Britain’s public sector net borrowing rises despite austerity measures.
Britain’s public sector net borrowing has increased to £17.9 billion in May from £15.2 billion a year ago while the British government’s austerity measures were to slash government borrowing.
The increase in Britain’s public sector net borrowing, excluding financial interventions such as bank bailouts, has raised questions over whether the British government can achieve its full-year target.
British Chancellor George Osborne is aiming to trim total borrowing in 2012-2013 to £120 billion.
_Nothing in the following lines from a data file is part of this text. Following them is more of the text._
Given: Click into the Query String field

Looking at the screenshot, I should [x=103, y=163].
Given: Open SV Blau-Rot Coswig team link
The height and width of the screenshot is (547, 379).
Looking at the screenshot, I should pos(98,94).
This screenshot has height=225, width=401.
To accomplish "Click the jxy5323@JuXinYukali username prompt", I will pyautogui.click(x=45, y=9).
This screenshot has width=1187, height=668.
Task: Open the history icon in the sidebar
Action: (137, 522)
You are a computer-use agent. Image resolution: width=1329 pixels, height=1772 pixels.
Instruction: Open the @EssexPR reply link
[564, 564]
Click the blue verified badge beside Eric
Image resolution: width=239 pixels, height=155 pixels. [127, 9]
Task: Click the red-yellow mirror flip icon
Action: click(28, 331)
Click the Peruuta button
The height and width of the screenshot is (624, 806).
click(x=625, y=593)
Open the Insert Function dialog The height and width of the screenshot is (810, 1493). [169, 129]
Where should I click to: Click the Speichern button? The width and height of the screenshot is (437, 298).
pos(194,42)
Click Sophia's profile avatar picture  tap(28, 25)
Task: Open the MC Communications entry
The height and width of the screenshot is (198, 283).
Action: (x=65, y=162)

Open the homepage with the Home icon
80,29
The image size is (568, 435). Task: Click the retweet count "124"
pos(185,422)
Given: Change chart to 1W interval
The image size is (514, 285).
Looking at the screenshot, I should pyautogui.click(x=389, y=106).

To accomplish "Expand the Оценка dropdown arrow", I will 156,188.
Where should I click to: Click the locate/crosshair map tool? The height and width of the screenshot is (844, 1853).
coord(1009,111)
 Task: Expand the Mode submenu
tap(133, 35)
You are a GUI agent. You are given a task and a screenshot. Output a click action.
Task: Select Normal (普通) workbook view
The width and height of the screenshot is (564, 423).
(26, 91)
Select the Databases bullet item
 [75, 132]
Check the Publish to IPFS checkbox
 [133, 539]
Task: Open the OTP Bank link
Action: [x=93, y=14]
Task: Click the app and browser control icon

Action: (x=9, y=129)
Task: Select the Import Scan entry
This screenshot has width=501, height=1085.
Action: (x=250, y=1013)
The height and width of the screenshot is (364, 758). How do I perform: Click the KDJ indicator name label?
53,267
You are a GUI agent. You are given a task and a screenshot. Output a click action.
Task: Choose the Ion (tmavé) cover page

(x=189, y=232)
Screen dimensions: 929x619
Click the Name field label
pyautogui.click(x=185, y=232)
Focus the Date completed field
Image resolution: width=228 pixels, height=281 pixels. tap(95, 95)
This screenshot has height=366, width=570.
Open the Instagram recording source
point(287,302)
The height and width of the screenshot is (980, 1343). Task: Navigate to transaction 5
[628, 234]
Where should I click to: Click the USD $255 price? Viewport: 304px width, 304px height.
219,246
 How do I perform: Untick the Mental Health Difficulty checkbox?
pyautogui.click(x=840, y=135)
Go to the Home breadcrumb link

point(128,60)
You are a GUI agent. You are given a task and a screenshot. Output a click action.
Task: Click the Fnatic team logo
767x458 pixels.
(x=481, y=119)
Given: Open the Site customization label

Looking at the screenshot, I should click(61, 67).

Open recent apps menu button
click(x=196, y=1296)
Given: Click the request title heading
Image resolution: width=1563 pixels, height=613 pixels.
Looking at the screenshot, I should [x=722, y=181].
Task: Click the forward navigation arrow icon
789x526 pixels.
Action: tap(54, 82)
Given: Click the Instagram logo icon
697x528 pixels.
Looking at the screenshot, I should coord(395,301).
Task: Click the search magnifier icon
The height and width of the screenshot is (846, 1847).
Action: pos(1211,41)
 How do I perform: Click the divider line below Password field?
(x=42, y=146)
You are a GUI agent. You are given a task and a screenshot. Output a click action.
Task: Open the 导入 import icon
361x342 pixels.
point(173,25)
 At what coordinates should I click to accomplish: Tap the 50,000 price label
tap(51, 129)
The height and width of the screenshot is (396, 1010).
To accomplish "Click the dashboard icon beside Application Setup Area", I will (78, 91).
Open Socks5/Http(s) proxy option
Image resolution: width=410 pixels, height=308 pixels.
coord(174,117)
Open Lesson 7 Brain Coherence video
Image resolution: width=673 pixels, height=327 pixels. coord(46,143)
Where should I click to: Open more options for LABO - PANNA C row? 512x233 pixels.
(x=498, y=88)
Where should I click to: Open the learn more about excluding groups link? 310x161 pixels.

However, the weak figures released by the country’s Office for National Statistics (ONS) have cast a cloud over such plans.
Moreover, the ONS said total government spending was 7.9 percent higher in May and total tax receipts rose by 1.6 percent.
The statistics agency also said that the key factors contributing to the increase in public sector borrowing were a 7 percent drop in income tax receipts and a 12 percent rise in welfare benefits from a year earlier.
“May's public finances are expected to have been pressurised by the hit to tax revenues coming from weakened economic activity”, said Howard Archer, chief UK and European economist at IHS Global Insight.
This comes as recent reports showed the British people are to face austerity measures for a decade until 2020. The measures include billions of pounds of spending cuts and hundreds of thousands of public sector job losses.